London, Beritasatu.com - Sekjen Perserikatan Bangsa-bangsa (PBB) Antonio Guterres, Sabtu (12/12/2020) waktu Inggris mengatakan, negara-negara kaya sangat tertinggal dalam realisasi janji untuk menyalurkan dana US$ 100 juta (Rp 1,4 triliun) setahun mulai 2020 dan seterusnya untuk membantu negara-negara lebih miskin untuk membangun lebih bersih dan beradaptasi kepada dampak perubahan iklim.
Pernyataan itu disampaikan Guterres kepada wartawan di sela-sela Konferensi Tingkat Tinggi (KTT) Ambisi Iklim yang digelar secara virtual untuk menandai peringatan kelima Kesepakatan Paris. Laporan baru oleh para pakar keuangan iklim memperkirakan janji itu tidak bisa terpenuhi pada 2020.
Guterres menambahkan tidak ada donor yang menanggapi secara memadai atas krisis keuangan Covid-19 untuk menyediakan likuiditas dan keringanan utang bagi negara-negara berkembang.
“Ada kebutuhan jelas untuk meningkatkan kedua bentuk pendanaan, dan mereka seharusnya saling terkait,” katanya menyerukan agar pemulihan pandemi dilakukan secara ramah iklim.
Guterres mencontohkan badai terbaru yang menyebabkan banjir di Amerika Tengah memperlihatkan dukungan adaptasi perlu ditingkatkan agar negara-negara ini bisa membangun ketahanan untuk melawan dampak perubahan iklim yang tidak terhindarkan. Menurutnya, hanya sekitar 20% dari US$ 79 miliar (Rp 1,1 triliun) yang dikumpulkan pemerintah kaya pada 2018 dialokasikan untuk upaya adaptasi terhadap perubahan iklim.
Guterres juga mendesak setiap negara mengumumkan “darurat iklim” dan terobosan dalam adaptasi dan pertahanan. “Bisakah setiap orang masih membantah bahwa kita menghadapi keadaan darurat yang dramatis? Itulah mengapa hari ini, saya menyerukan seluruh pemimpin dunia untuk mengumumkan keadaan darurat iklim di negara mereka sampai netralitas karbon tercapai,” kata Guterres, yang merupakan mantan perdana menteri (PM) Portugal itu.
Pada 2009, pemerintahan negara kaya setuju untuk meningkatkan pendanaan iklim bagi negara-negara rentan menjadi US$ 100 miliar (Rp 1.411 triliun) setiap tahun pada 2020. Mereka juga berjanj menegosiasikan jumlah lebih tinggi di bawah mulai 2025 di bawah Kesepakatan Paris.

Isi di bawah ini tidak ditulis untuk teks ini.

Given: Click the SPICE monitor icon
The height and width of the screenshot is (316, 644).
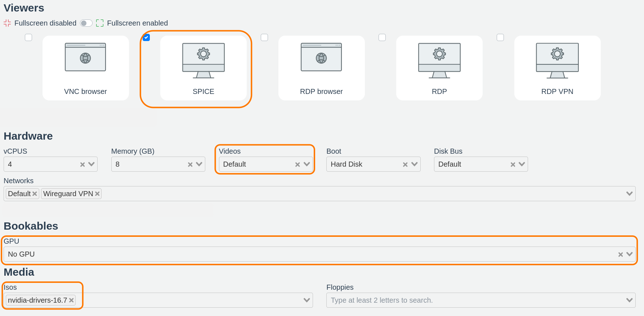Looking at the screenshot, I should [x=204, y=60].
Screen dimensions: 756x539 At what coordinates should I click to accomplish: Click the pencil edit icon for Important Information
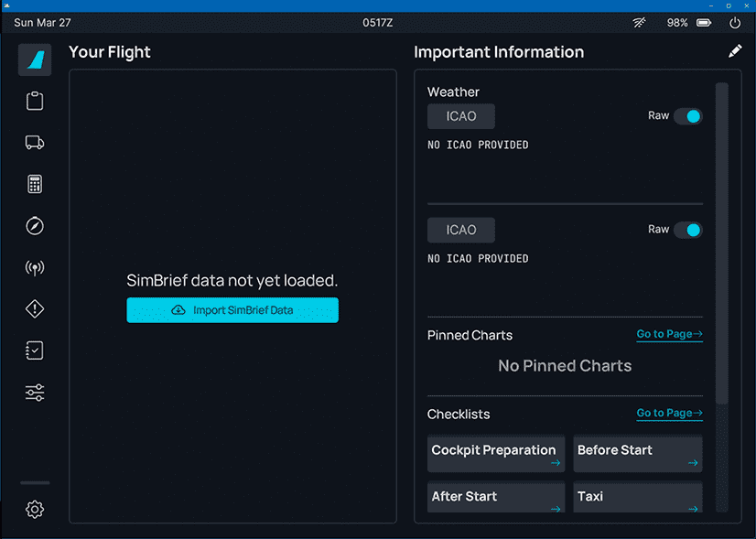pos(735,52)
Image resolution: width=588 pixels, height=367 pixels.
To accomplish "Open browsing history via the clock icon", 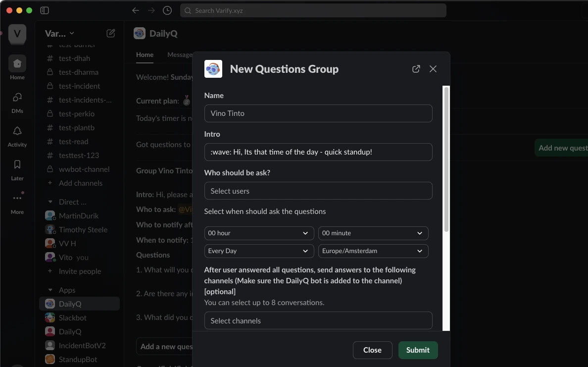I will point(167,10).

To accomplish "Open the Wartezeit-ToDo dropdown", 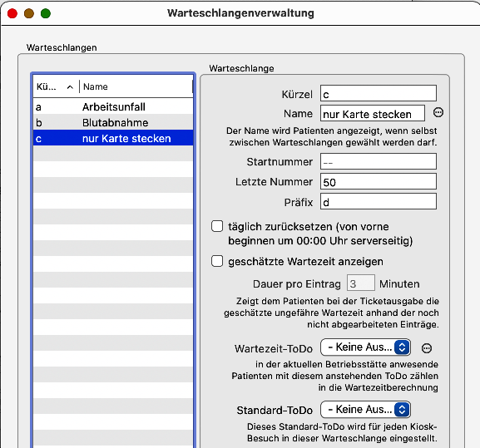I will (365, 347).
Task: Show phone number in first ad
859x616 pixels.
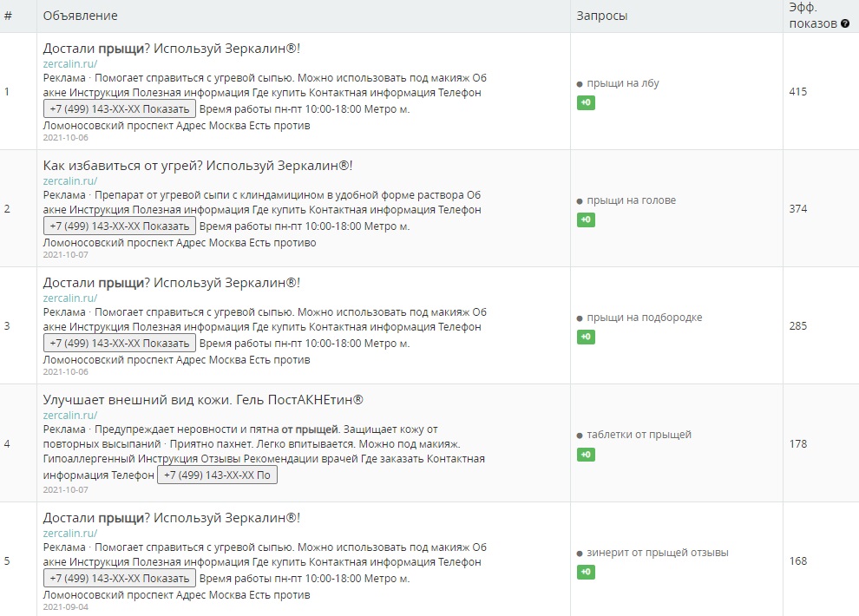Action: 120,109
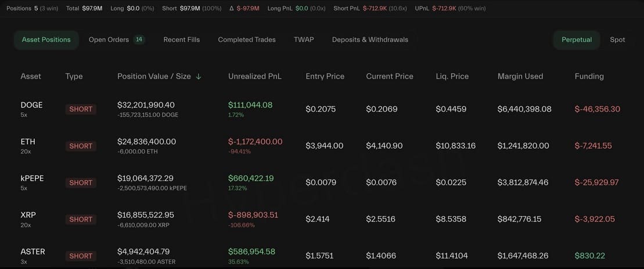Toggle to Perpetual markets view
This screenshot has height=269, width=644.
[x=577, y=40]
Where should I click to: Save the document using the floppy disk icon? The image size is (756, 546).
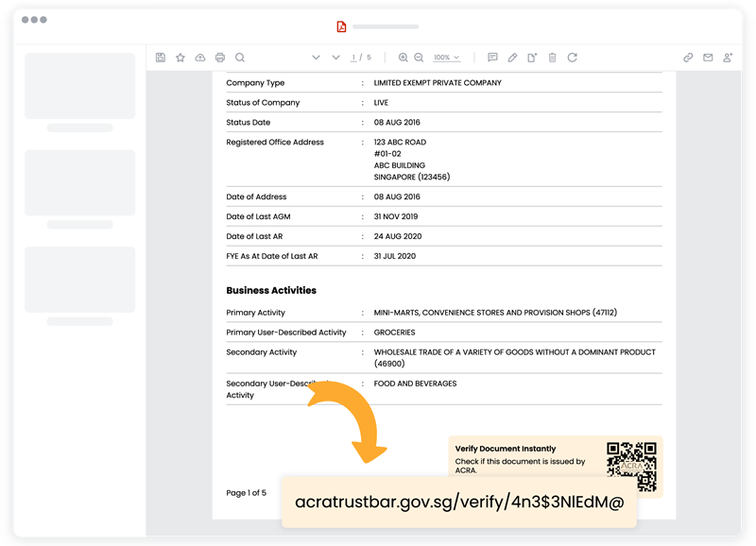tap(160, 57)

“Tujuan kolektif kita harus melampaui US$ target US$ 100 miliar setahun pada 2021 dan meningkatkan pendanaan publik internasional dalam periode setelahnya,” kata Guterres, yang merupakan mantan perdana menteri (PM) Portugal.
Banyak pemimpin negara berkembang termasuk dari Maladewa dan Kenya menyatakan mereka membutuhkan lebih banyak dukungan keuangan untuk mencapai rencana iklim baru. Tujuannya, memotong emisi dan melindungi warga mereka dari cuaca lebih liar dan kenaikan air laut.
Presiden Kenya Uhuru Kenyatta mengatakan kerugian akibat dampak perubahan iklim di negara Afrika Timur seperti kekeringan dan hujan lebat sampai kerusakan ekosistem bisa menambah sampai 3% produk domestik bruto (PDB) per tahun. Kenya akan membutuhkan sekitar US$ 62 juta (Rp 875 miliar) antara 2020 dan 2030 untuk menerapkan rencana aksi iklim terbarunya, dengan dua per tiganya untuk adaptasi.
Adaptasi termasuk langkah-langkah seperti sistem peringatan atas ancaman iklim, infrastruktur cerdas iklim, pengambilan air untuk petani di daerah kering, dan pemulihan hutan bakau pantai yang terlindungi.